George Lois, who’s known for producing a few big bang ideas of his own, tells the story in one of his books (What’s the Big Idea? How to Win With Outrageous Ideas (That Sell)) about Music Television (MTV). In 1982, MTV was a small (less than $100,000) business-to-business account that involved marketing its 24-hour music video channel to cable operators, who wanted no part of it. “Many cable operators believed that kids who went for rock ’n’ roll were heavily into drugs,” Lois recalled. “Record publishers were convinced MTV would kill their business if allowed to prosper, and refused to allow their titles to be transformed into music videos.”
Lois dredged up one of his classic ad slogans, “I want my Maypo” and gave it a new twist, convincing a few rock stars (Mick Jagger, Pete Townshend, Pat Benatar) to look into the camera and say, “I want my MTV.” Then he produced a low-budget TV spot and selected several key markets in which to run it. The voice-over call to action was, “If you don’t get MTV where you live, call your cable operator and say, ‘I want my MTV.’”
Lois didn’t even provide a local phone number.
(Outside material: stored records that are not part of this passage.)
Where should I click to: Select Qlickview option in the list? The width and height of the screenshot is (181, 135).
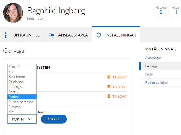tap(22, 82)
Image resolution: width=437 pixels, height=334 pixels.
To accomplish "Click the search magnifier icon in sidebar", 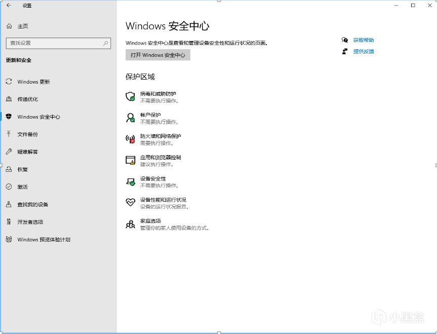I will click(x=106, y=43).
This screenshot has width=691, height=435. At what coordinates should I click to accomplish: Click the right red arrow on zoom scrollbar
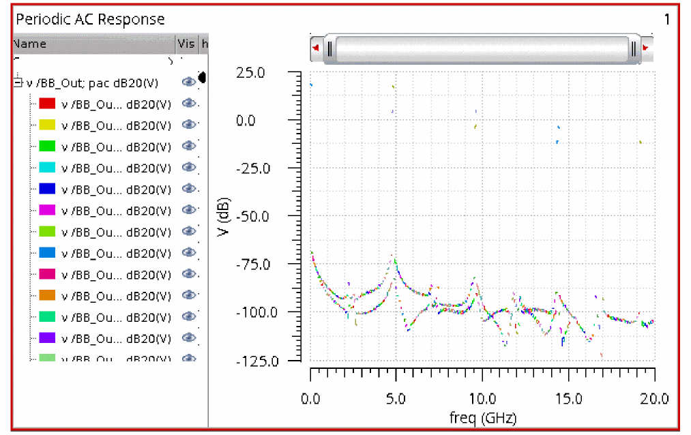coord(645,48)
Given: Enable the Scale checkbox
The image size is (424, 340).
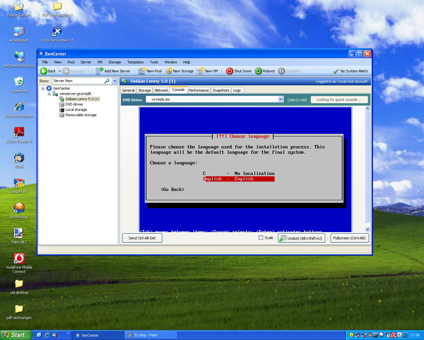Looking at the screenshot, I should pyautogui.click(x=261, y=238).
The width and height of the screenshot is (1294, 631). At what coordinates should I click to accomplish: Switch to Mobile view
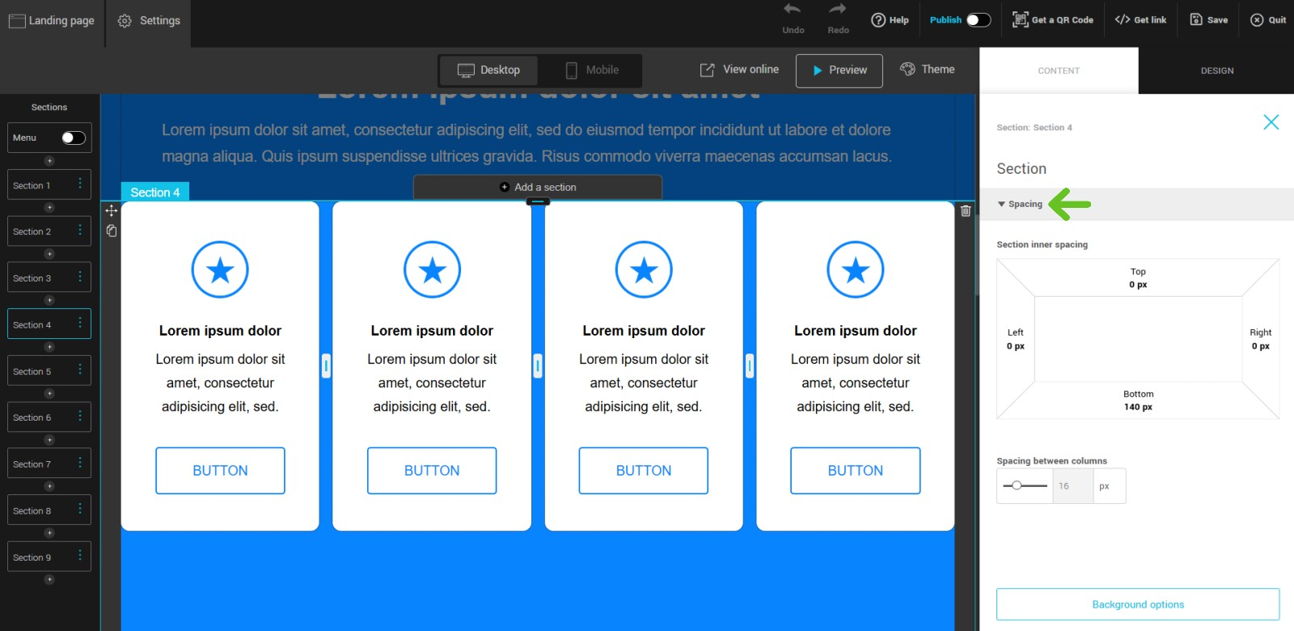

Kids who wanted to call had to look up the number themselves. But the results were so overwhelming, within several days cable operators would contact Warner Amex (cable TV station) and beg them to stop running the MTV spots.
Six months after that first commercial ran, MTV was on the cover of Time magazine and journalists were talking about it being the biggest cultural phenomenon since the advent of television. Pretty strong for a little cable channel nobody wanted.
There are two parts to putting big ideas to work in any advertising program. First, you have to hire creative people who are willing to push beyond the obvious low-hanging fruit. Most of them will tell you the old 1% inspiration-99% perspiration formula really is true, but the corollary is that perspiration takes extra time, and in the ad biz, time is money. So you have to spend more to get more.
The second part of getting a big idea in your ad program is that someone has to be able to present the big idea successfully and, equally important, the client has to have the guts to approve it. That’s why I hate presenting to committees, because someone in the room is going to make a comment that starts the herd moving toward the safe, secure solution. It takes a bold, self-assured manager to stand up and head this momentum back in the other direction.
But if you’re lucky, the unconventional approach will be given a chance to prove itself. And that’s when we discover once again what a powerful tool advertising is when used properly.